> **WORK ITEM**
Whichever lines of the entries hold the word "computer" should be identified and copied.

> **DATA SHOWN**

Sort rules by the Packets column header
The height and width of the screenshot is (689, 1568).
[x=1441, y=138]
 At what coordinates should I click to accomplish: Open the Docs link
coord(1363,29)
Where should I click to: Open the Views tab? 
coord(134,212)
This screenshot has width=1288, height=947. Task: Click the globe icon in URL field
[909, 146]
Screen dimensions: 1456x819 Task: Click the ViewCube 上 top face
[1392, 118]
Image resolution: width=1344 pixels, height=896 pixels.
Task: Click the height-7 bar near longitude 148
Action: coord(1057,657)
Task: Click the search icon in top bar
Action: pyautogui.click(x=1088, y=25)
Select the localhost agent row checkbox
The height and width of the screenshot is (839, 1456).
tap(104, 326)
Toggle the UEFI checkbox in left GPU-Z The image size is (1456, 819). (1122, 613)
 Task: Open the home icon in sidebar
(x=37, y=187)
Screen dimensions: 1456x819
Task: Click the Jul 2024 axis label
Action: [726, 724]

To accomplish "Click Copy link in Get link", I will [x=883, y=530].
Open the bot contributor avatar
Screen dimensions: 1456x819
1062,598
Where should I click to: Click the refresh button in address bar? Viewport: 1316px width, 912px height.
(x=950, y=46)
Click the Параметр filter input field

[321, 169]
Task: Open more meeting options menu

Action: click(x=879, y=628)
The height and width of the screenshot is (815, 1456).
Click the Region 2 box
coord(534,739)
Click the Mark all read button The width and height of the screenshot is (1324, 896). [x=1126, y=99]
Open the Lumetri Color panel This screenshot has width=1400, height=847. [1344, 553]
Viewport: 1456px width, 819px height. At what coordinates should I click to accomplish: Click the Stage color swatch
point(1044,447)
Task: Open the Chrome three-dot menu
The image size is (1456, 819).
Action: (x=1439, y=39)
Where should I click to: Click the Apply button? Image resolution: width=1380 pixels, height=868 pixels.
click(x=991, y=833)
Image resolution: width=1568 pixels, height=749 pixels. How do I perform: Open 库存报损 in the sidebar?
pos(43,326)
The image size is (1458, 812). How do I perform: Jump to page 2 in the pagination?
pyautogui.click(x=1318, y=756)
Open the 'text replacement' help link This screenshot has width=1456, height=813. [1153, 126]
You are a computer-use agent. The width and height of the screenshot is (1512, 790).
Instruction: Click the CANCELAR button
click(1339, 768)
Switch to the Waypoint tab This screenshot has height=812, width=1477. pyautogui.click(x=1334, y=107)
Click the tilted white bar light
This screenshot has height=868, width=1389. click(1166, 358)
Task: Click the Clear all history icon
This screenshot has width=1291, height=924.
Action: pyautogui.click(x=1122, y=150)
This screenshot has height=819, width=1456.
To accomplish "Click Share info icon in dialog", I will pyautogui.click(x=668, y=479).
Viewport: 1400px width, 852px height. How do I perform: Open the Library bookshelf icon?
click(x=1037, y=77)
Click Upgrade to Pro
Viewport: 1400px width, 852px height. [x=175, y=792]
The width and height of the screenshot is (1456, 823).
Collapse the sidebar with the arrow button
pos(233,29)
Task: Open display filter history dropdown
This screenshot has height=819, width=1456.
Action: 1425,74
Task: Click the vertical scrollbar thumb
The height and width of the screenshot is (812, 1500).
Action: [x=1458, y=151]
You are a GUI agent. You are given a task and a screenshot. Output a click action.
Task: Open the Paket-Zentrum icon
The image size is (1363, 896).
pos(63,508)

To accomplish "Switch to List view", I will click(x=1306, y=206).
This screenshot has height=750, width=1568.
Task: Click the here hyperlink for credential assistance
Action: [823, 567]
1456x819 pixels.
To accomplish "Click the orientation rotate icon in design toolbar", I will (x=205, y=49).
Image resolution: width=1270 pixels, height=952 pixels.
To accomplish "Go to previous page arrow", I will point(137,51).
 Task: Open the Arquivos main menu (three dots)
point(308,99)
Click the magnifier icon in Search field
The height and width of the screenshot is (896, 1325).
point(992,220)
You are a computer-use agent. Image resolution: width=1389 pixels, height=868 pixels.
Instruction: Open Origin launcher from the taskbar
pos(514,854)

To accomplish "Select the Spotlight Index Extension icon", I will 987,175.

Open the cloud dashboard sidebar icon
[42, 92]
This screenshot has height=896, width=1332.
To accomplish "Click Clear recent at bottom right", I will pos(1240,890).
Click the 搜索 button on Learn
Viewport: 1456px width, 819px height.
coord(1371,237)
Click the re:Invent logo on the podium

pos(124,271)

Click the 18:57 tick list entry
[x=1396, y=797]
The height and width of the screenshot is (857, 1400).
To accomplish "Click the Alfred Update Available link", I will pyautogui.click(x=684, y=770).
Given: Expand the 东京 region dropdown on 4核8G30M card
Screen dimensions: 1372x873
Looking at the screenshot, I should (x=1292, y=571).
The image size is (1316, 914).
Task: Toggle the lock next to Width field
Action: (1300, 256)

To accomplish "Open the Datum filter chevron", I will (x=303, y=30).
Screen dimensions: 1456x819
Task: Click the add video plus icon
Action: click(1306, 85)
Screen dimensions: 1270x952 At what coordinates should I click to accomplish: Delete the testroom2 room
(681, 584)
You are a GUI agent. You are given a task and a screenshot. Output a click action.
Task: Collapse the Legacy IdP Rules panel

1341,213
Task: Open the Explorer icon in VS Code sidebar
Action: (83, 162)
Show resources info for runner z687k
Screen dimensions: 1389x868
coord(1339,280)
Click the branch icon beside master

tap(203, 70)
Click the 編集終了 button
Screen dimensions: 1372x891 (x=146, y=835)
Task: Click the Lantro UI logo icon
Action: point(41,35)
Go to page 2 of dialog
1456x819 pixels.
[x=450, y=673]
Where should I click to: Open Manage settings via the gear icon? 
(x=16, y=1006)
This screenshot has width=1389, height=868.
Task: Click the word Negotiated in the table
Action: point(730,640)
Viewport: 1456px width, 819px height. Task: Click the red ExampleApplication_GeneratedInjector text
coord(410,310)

> **RESULT BELOW**
You are a computer-use agent. The width and height of the screenshot is (1512, 790).
You are a computer-use agent. Image resolution: width=1389 pixels, height=868 pixels.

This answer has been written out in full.